<<<<

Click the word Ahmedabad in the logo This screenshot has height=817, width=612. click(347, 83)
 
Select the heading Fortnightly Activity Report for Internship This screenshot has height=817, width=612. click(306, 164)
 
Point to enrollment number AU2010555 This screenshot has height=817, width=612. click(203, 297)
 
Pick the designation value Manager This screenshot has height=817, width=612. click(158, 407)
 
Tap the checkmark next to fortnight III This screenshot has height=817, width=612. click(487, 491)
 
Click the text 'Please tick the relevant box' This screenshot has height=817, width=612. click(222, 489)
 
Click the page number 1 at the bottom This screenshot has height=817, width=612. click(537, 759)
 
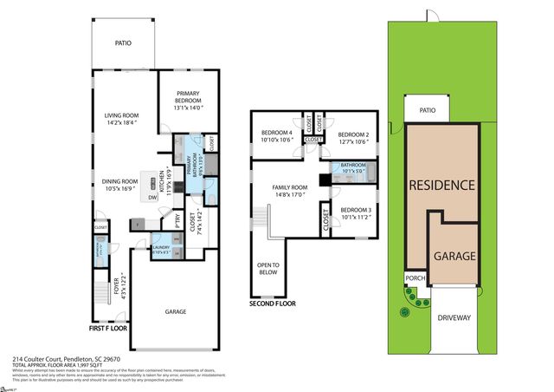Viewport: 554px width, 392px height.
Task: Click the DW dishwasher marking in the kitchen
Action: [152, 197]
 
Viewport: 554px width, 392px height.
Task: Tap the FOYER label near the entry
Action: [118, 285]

>>>>

* SHORT PROBLEM
Set out every line of the listing above as a numbered list, skipping the blank lines and leaving out the picture.

* WORKED SOLUTION
1. Click the word Ahmedabad in the logo This screenshot has height=817, width=612. click(347, 83)
2. Select the heading Fortnightly Activity Report for Internship This screenshot has height=817, width=612. click(306, 164)
3. Point to enrollment number AU2010555 This screenshot has height=817, width=612. click(203, 297)
4. Pick the designation value Manager This screenshot has height=817, width=612. click(158, 407)
5. Tap the checkmark next to fortnight III This screenshot has height=817, width=612. click(487, 491)
6. Click the text 'Please tick the relevant box' This screenshot has height=817, width=612. click(222, 489)
7. Click the page number 1 at the bottom This screenshot has height=817, width=612. click(537, 759)
8. Viewport: 554px width, 392px height.
9. Task: Click the DW dishwasher marking in the kitchen
10. Action: [152, 197]
11. Viewport: 554px width, 392px height.
12. Task: Tap the FOYER label near the entry
13. Action: [118, 285]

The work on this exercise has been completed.